La legge del 2013 del governo Letta
Sotto le pressioni del Movimento 5 stelle e di Matteo Renzi, il capo del governo in carica nel 2013 Enrico Letta varò una legge (approvata nel 2014) che eliminava anche il rimborso elettorale. Rimanevano, quindi, due modalità di contribuzione: il 2x1000 che i cittadini potevano donare e i finanziamenti privati (per un massimo di 100 mila euro). L’obiettivo era alleggerire il carico sulle casse dello Stato e confermare (e ampliare) il risultato del referendum del 1993.
Le critiche e i passi indietro
Furono molte le perplessità rispetto alla forma della legge del 2013, che prevedeva delle detraibilità per i contributi fino a 30 mila euro. Se da una parte i soldi pubblici venivano limitati, questi sarebbero rientrati ai partiti dalla porta sul retro. Inoltre, alcuni tra gli stessi membri del M5S, che inizialmente erano tra i più decisi oppositori del finanziamento pubblico, iniziarono a ripensare alla validità di quei provvedimenti. Fece discutere Stefano Patuanelli, capogruppo al Senato, quando, nel luglio del 2023, disse al Corriere della Sera che era ormai “necessario reintrodurre il finanziamento pubblico ai partiti”. Nonostante la storicità della battaglia del Movimento contro le storture causate dal finanziamento pubblico, secondo Patuanelli occorre “garantire alle forze politiche l’esercizio delle loro funzioni democratiche”. È vero che in passato in molti si arricchirono attraverso quel sistema, ma è altrettanto vero che con il finanziamento solo privato si rischia uno squilibrio di forze impossibile da colmare. Lo stesso Patuanelli chiarì il punto a Il Fatto Quotidiano: “Se il finanziamento resta essenzialmente privato si favorisce una politica di censo, dove arriva il Berlusconi di turno che mette nel suo partito 60 milioni l’anno e fa la differenza su tutti gli altri. È democratico questo?”.
Il caso “Open”
In verità, già nel 2019 la questione della regolarità dei finanziamenti privati ai partiti era emersa con forza. In particolare, era finita al centro del dibattito la fondazione Open, che sosteneva le azioni politiche di Matteo Renzi: traffico di influenze, l'autoriciclaggio e finanziamento illecito erano alcune delle accuse del tribunale di Firenze. Arrivò in quel periodo la legge Spazzacorrotti, voluto dall’allora ministro della Giustizia Alfonso Bonafede, che imponeva alle fondazioni politiche gli stessi standard di trasparenza dei partiti. Il Gup di Firenze ha qualche giorno fa stabilito che il sequestro delle chat di Renzi e degli altri nomi coinvolti (tra cui Maria Elena Boschi e l’ex ministro Luca Lotti) è illegittimo, per cui resta da valutare se il Parlamento consentirà l’accesso alle comunicazioni tra gli indagati.

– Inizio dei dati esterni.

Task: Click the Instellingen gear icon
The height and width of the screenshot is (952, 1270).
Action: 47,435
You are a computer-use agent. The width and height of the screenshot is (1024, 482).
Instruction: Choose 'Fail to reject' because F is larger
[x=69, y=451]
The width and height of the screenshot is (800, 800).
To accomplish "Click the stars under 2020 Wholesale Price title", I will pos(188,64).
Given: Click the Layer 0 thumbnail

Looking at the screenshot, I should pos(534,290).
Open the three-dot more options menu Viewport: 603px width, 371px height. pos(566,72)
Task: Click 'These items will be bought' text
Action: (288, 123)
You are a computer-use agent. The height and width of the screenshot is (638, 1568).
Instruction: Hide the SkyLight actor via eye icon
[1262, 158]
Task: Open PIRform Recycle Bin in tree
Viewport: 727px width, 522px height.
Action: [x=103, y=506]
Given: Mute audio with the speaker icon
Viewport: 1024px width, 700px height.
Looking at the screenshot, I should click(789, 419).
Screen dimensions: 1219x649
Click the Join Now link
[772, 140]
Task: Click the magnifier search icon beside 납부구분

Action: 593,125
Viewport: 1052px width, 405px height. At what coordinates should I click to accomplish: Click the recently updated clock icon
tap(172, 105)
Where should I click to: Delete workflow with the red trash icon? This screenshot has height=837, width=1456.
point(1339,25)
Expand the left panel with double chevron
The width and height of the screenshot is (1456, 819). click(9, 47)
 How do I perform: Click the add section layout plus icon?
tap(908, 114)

Ora è negli studi di Muschio Selvaggio che la questione trova due interlocutori inaspettatamente concordi. Stefano Bandecchi e Tomaso Montanari non condividono praticamente niente e il proseguo della puntata del podcast lo ha dimostrato. Università, istruzione, guerra in Medio Oriente e linguaggio da usare in politica: su nessuno di questi punti c’è stato accordo tra i due. Sul finanziamento pubblico, invece, c’è stato un consenso molto chiaro: chissà che questo non voglia dire qualcosa del momento che stiamo vivendo. Forse le differenze economiche e di rappresentanza sono ormai diventate insostenibili per tutti? E se lo dice un uomo ricco come Bandecchi forse c’è da riflettere.